Hedge funds moving into illiquid asset classes could put themselves in a dangerous position.

Hedge funds which are increasingly investing in private equity instruments and assets have been warned they could face liquidity mismatches.

A growing number of hedge funds are embracing illiquid asset classes as a means by which to generate returns in what has been a low and zero interest rate environment. Many traditional hedge fund strategies have struggled to make money in this turbulent macroeconomic environment with the average manager posting losses of 3.85% over the last 12 months, according to data from Hedge Fund Research.
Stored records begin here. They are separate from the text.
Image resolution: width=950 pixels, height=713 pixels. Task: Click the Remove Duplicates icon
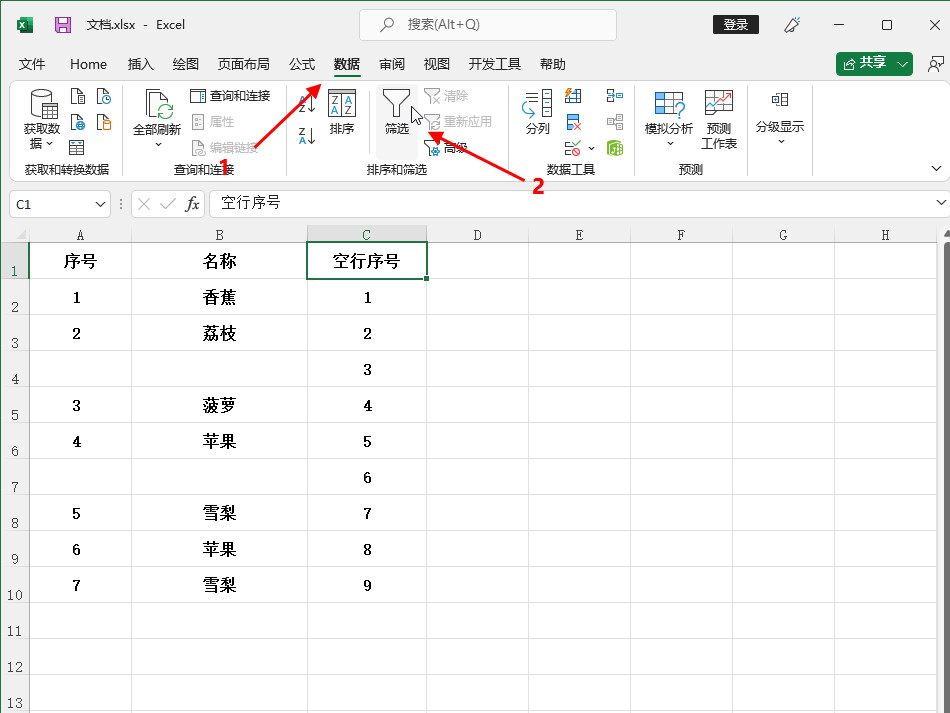574,122
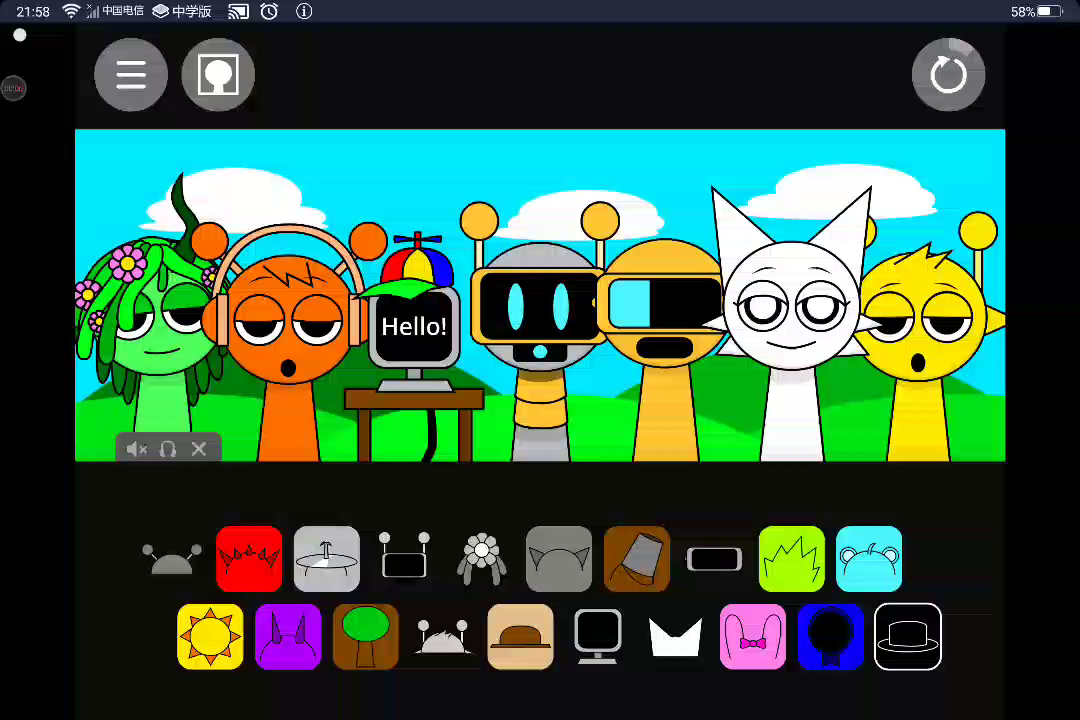Screen dimensions: 1080x720
Task: Select the purple horns icon
Action: coord(288,637)
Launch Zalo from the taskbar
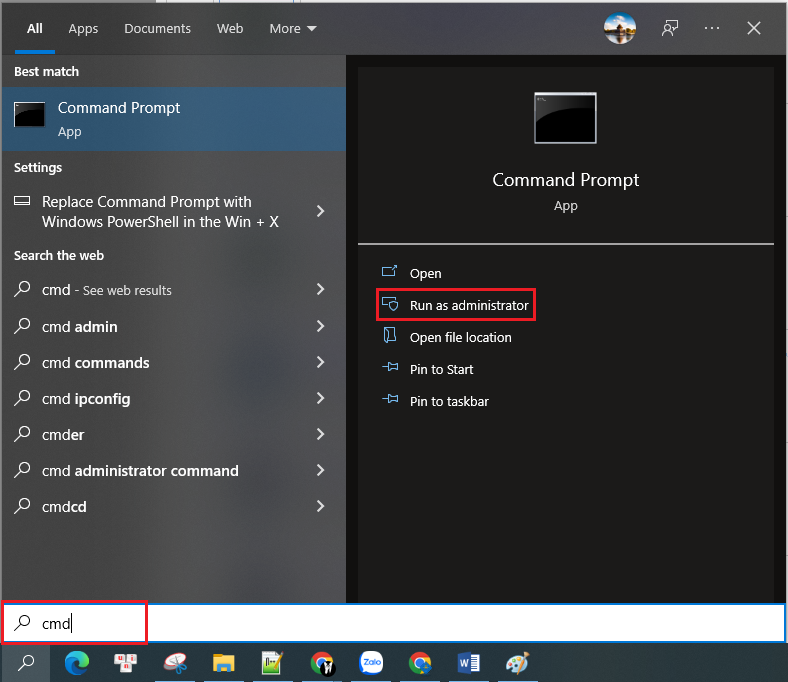The image size is (788, 682). 372,662
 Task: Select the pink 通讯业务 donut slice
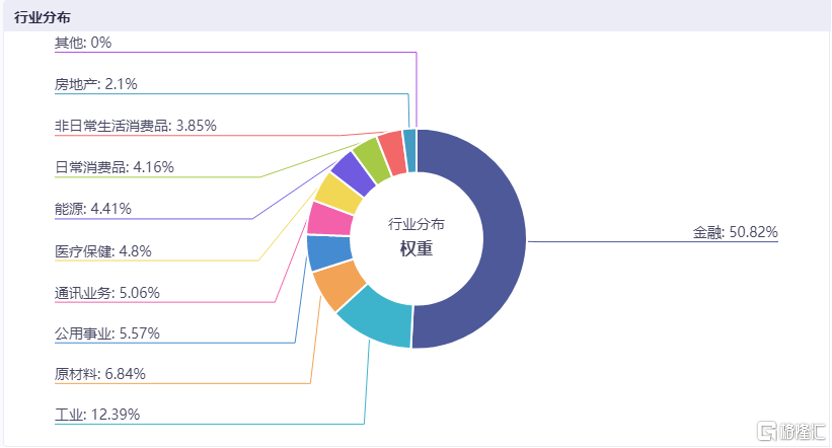329,220
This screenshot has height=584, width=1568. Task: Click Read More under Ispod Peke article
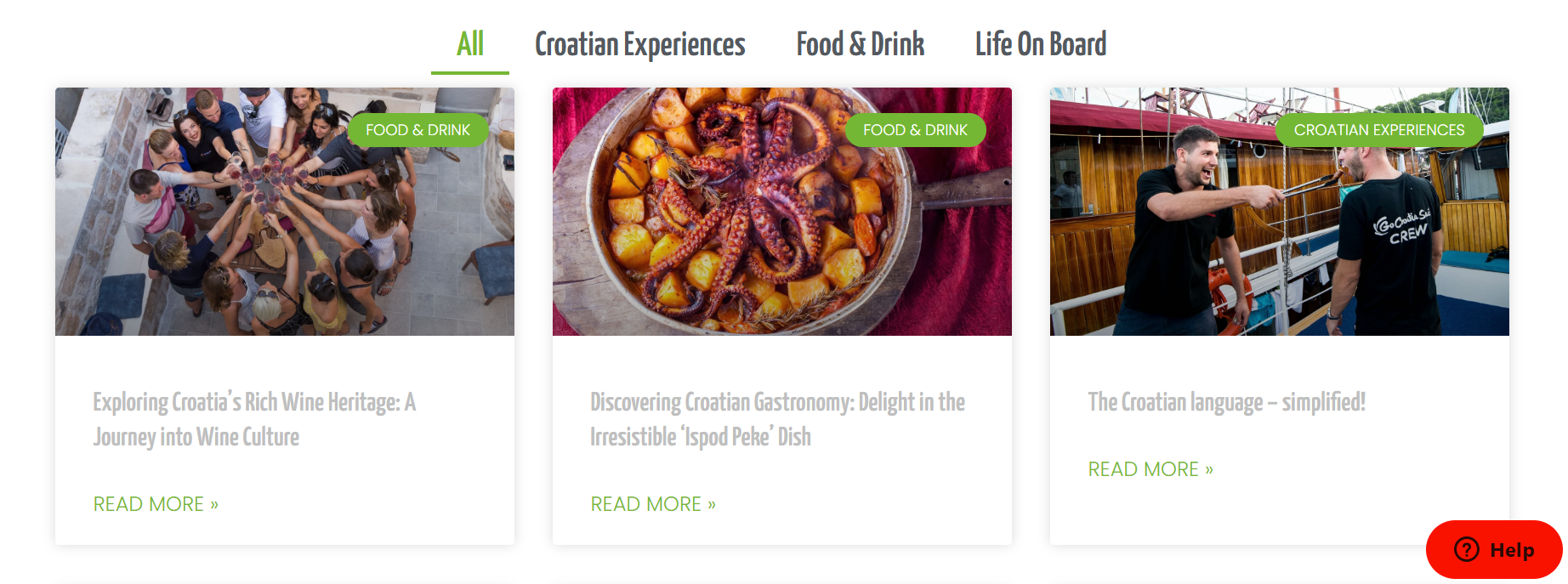point(653,504)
These downcast returns have prompted investor withdrawals and fee pressure on the traditional 2% management fee and 20% performance fee model. It has also led to hedge funds pursuing investment opportunities in illiquid assets more commonly associated with private equity. A study of clients by international law firm Seward & Kissel found 88% of hedge fund clients permitted quarterly or less frequent redemptions compared to 81% in 2014. Just 12% of fund managers permitted monthly redemptions, according to the latest Seward & Kissel study, compared to 19% in 2014.
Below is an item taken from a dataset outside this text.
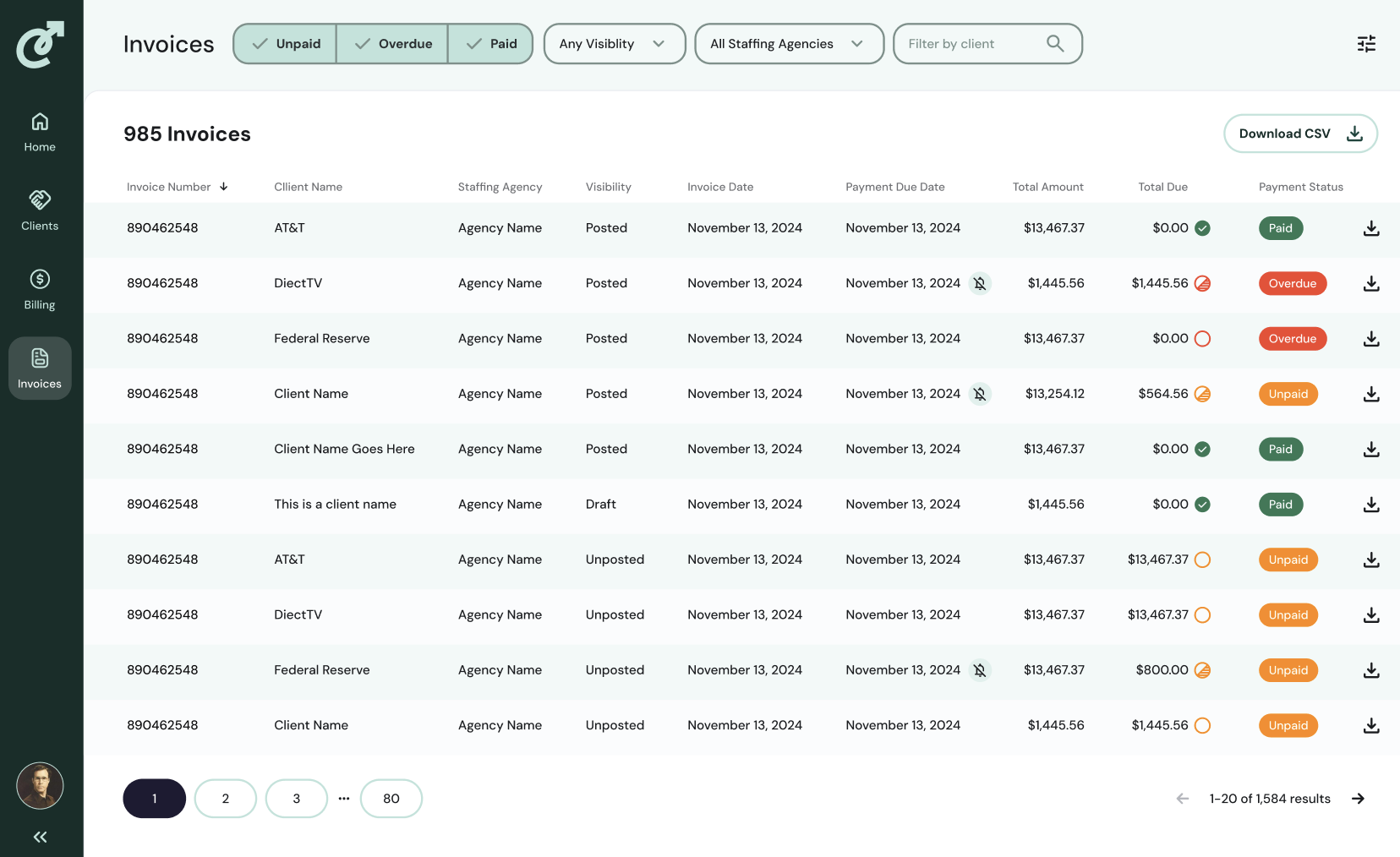Toggle the Unpaid status filter
Viewport: 1400px width, 857px height.
coord(286,44)
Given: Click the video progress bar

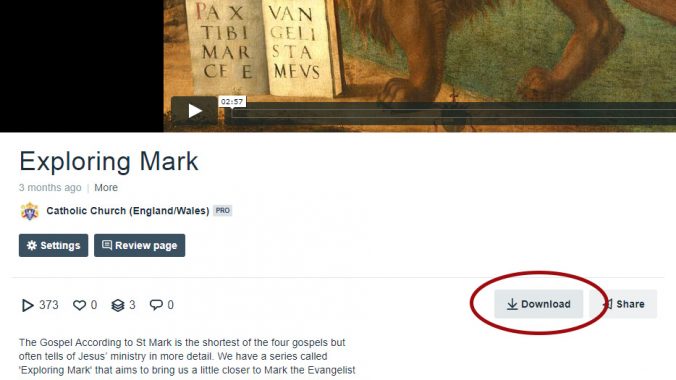Looking at the screenshot, I should pos(454,113).
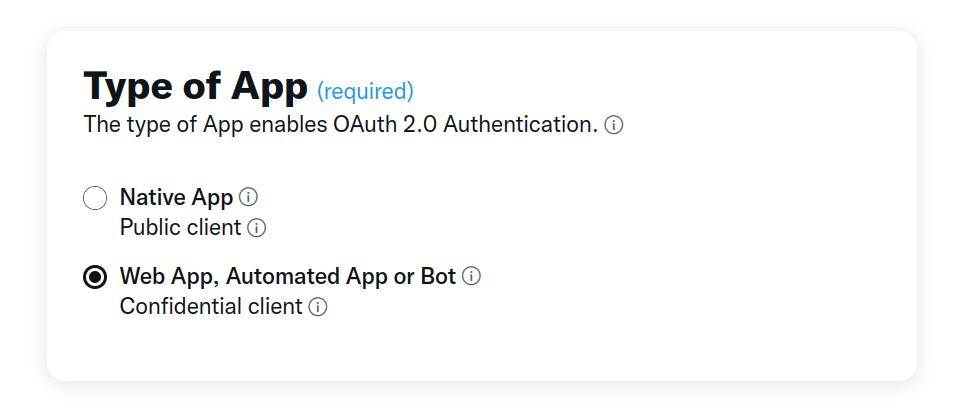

The push into private equity has caused consternation in some quarters. While hedge funds are increasingly adopting less liquid redemption terms, some in the private equity space feel this is not enough. A number of hedge funds have redemption terms of one year for highly illiquid positions while a typical private equity manager will have a seven to 10 year investment time horizon. If investors into these illiquid hedge funds demand their cash, those managers could struggle to offload those assets, particularly if markets are highly volatile.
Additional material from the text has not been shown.